Relief settles into me, all the questions and hurts and jealousies I’ve entertained while he was gone swept away with his words. Of course he didn’t take her for himself and forget me here in this shithole town. No matter what anyone says about him, I know better. Baron is the most loyal bastard who ever lived. He would die before he’d betray his family, especially me.
“Does Royal know you’re here?” I ask, since I also know the reason he left wasn’t Mabel.
He shakes his head. “No, and seeing as how I tried to murder his girlfriend last time I was here, I don’t think he’ll be too happy about it.”
“He won’t do anything while everyone’s here,” I point out. “Nonni and Nonna, all the uncles, even Mom.”
“Mom’s here?” he asks, twisting around to look at the stands.
“Yeah. Everyone came down for graduation.”
“We’ll stick around long enough to see the family,” he assures me. “We’ll be gone before he can put a bullet in me, though.”
“Sounds like just long enough,” I say, taking my seat after Baron in the row of D names. I spot Crystal and Devlin making their way along the bleachers with a small army of children, and a deep sadness creeps toward me when I think about leaving, maybe never seeing them again. I lost so much time with them. And there’s Royal, the brother who stayed with me while Faulkner rolled back over and went on like we never did the things we did. He gets it in a way Baron can’t. There’s my grandparents and uncles and cousins, and there’s Mom, gorgeous and proud in her designer wear, looking around at what the other moms are wearing.
There are all the other Faulkner families I’ve come to know—DeShaun and Cotton’s parents, Mr. Montgomery with his new wife, Amber, and even Rylan, who might have been useful if Colt hadn’t fucked that up. There’s the whole Darling family, here to see Colt walk at last. And over there is little Olive, bouncing in her seat and waving wildly, hoping I’ll see her. I open my hand in a small wave and then turn back to Baron. He doesn’t form attachments like I do, wouldn’t understand the ones I’ve formed while he was away.
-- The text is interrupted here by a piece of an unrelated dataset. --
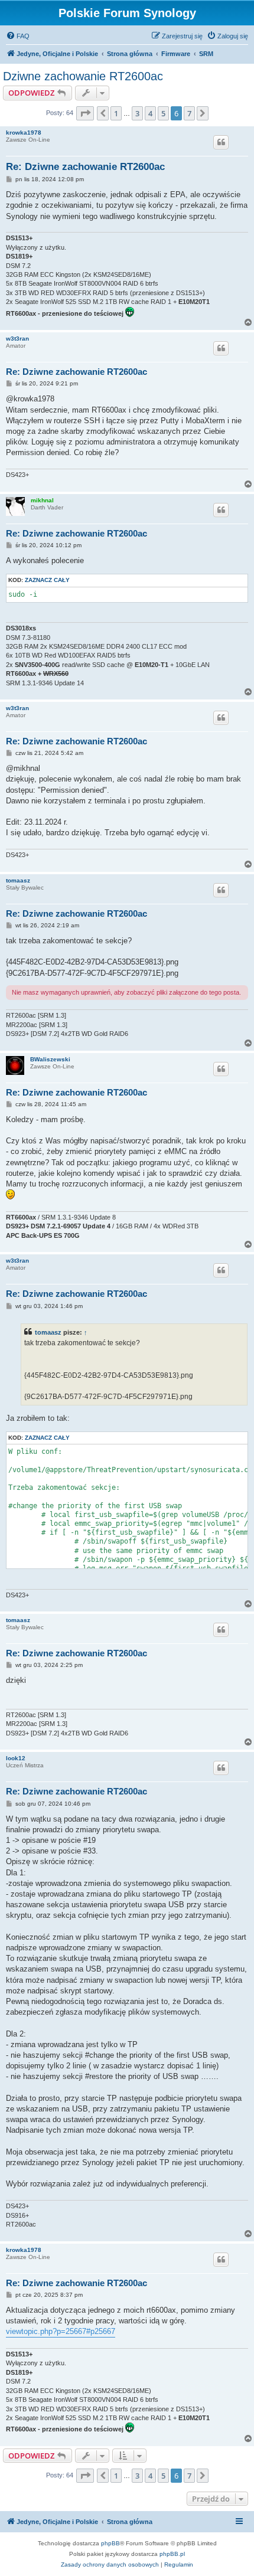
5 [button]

But he understands the other side of me, the one no one else does. He understands my demon, the need for dominance and destruction, even if he doesn’t share it. I’ve tamed that side while he was gone, fit in with the rest of the world like I belong here. That’s something Baron learned from me, a quality he admires, even if no one else does. And he knows what it costs me. He knows that it eats me up inside if I don’t let it run free, if I don’t let chaos rain down and dance in the ashes left when the wildfire has consumed everything in its path.
I’ll miss the others, but I can live without them. I think about what Colt said that last night at the quarry, about how I lost someone I can’t live without when Mabel left. I can’t live without my other half, though, the half of me that split off before we were born, that formed into another body, so outsiders think we’re two people. Baron and I know different. We’re one person split in two. He’s the order to my chaos, the ice to my fire. We share a soul, a heart, a mind. And that mind has been made up. Mabel Darling stole something that wasn’t hers to keep, and we want it back.